WRITTEN PROBLEM — Could you copy, word for word, everything from the line containing "At what coordinates" down to the end of the entries, leaving out the pictures?

DATA —

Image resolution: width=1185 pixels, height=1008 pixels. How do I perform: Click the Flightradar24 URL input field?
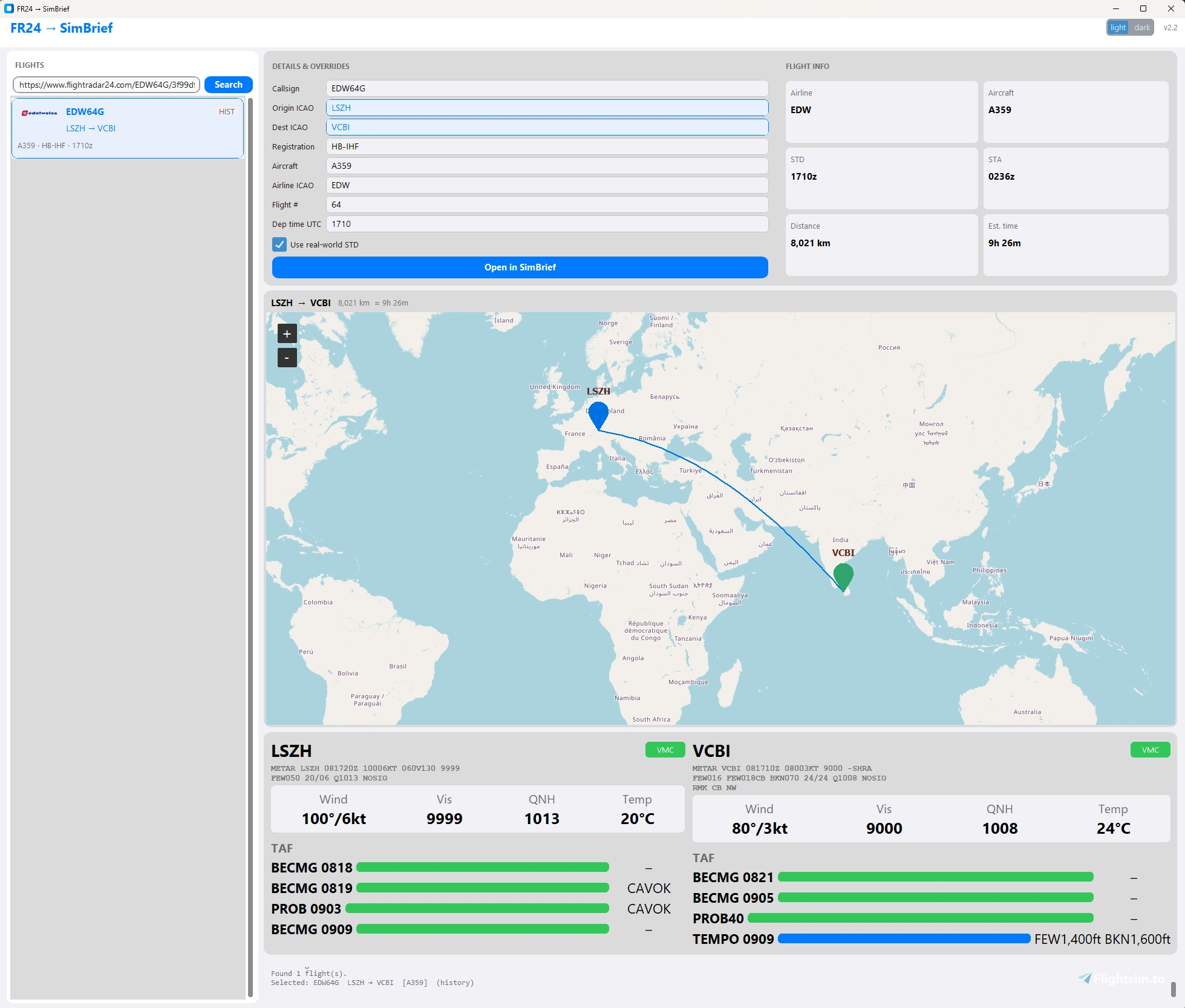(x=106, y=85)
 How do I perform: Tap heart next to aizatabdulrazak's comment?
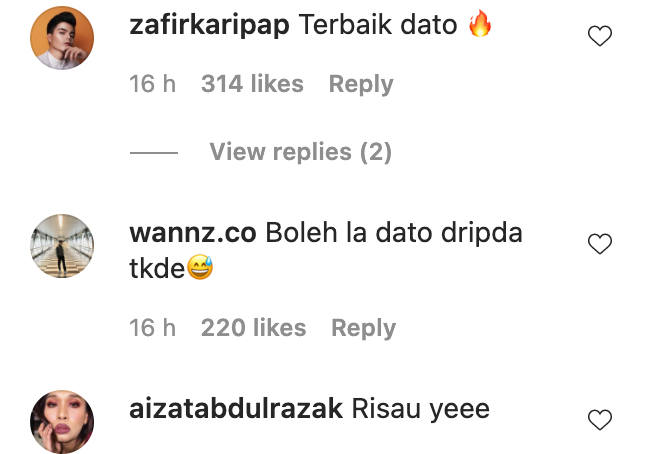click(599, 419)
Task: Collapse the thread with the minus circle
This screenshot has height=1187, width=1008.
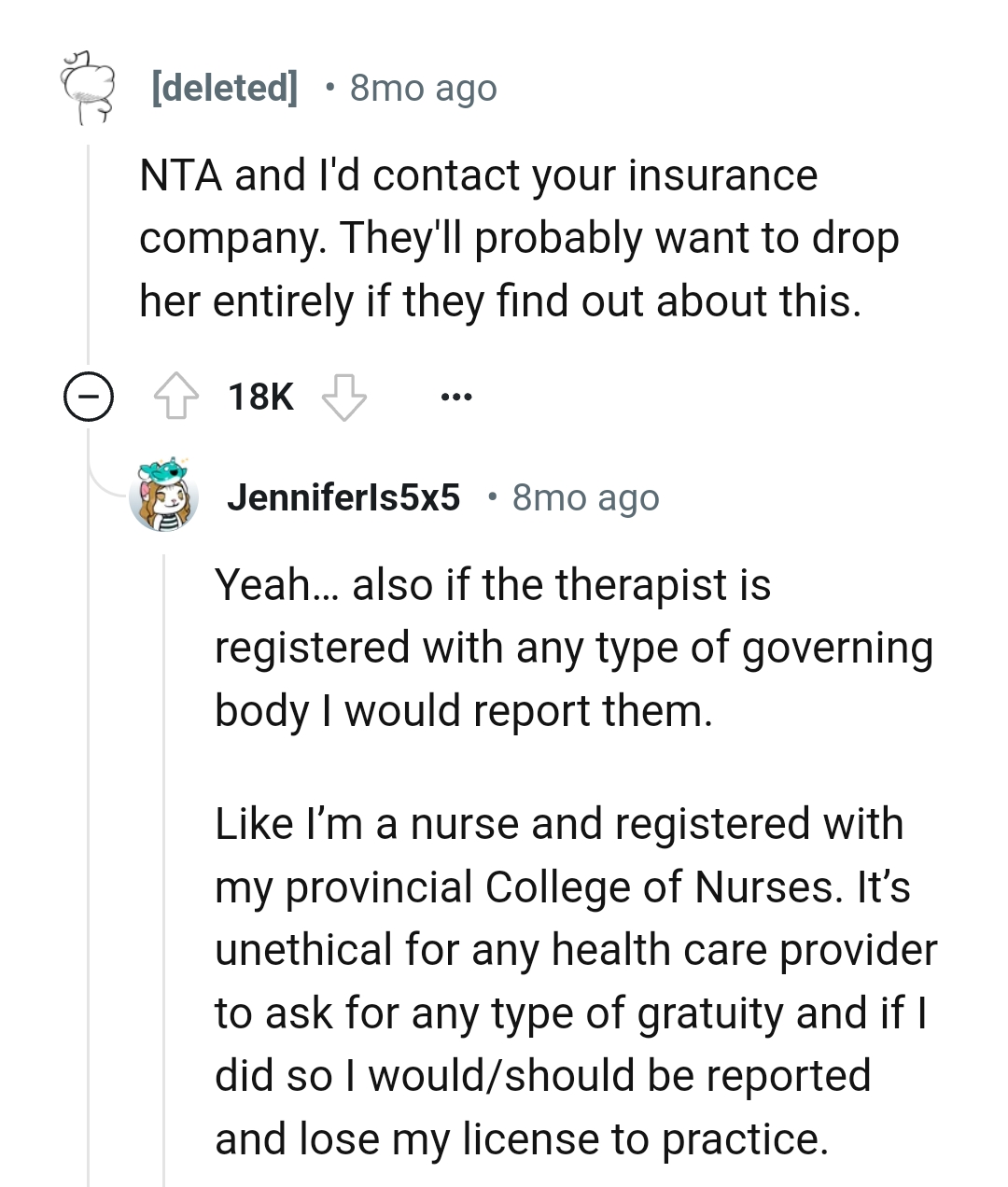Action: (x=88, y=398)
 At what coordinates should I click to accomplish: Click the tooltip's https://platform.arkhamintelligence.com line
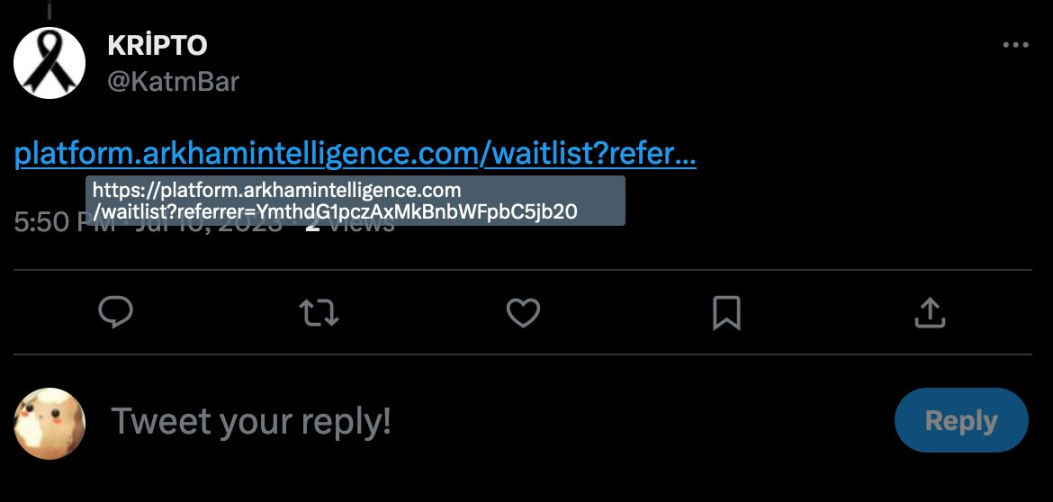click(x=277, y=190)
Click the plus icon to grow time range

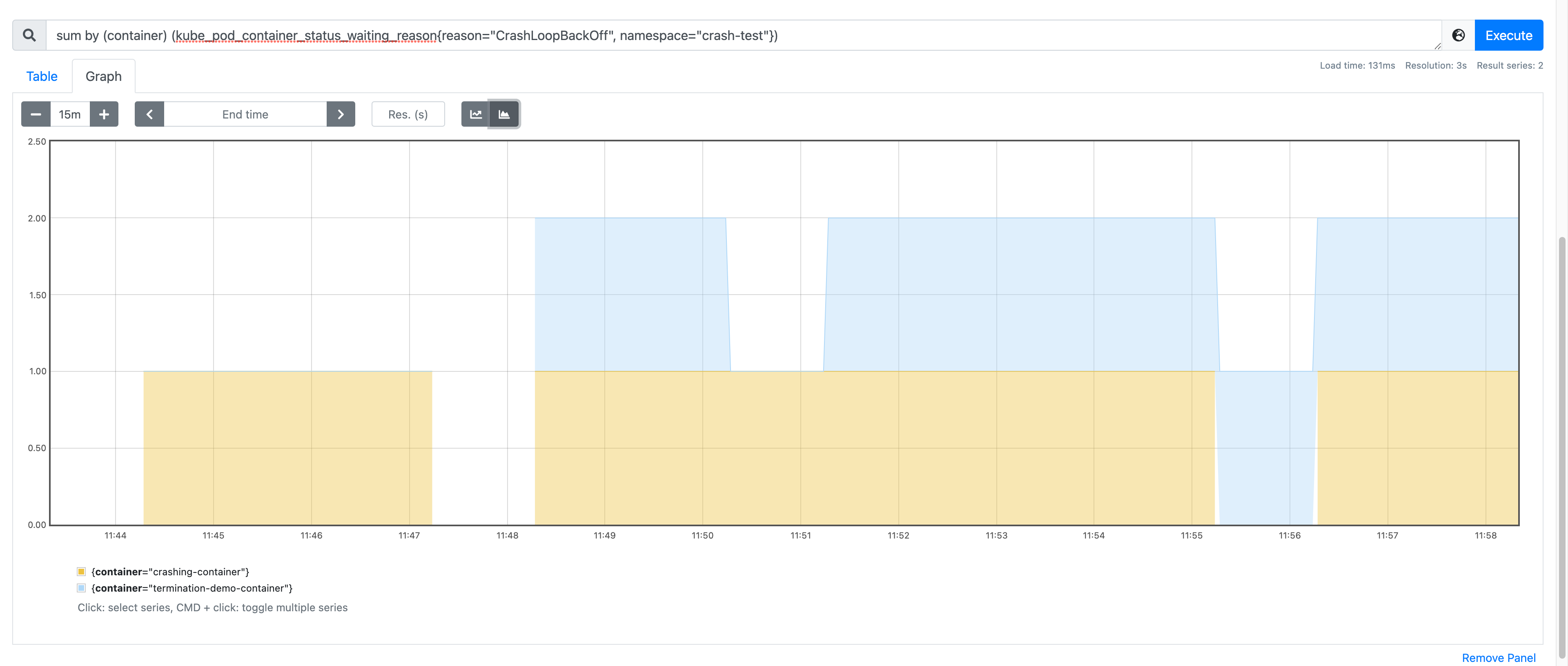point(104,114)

RESPONSE FOR THIS EXERCISE —
 At what coordinates should I click to accomplish: Click the tooltip's https://platform.arkhamintelligence.com line
click(x=277, y=190)
Click the plus icon to grow time range

point(104,114)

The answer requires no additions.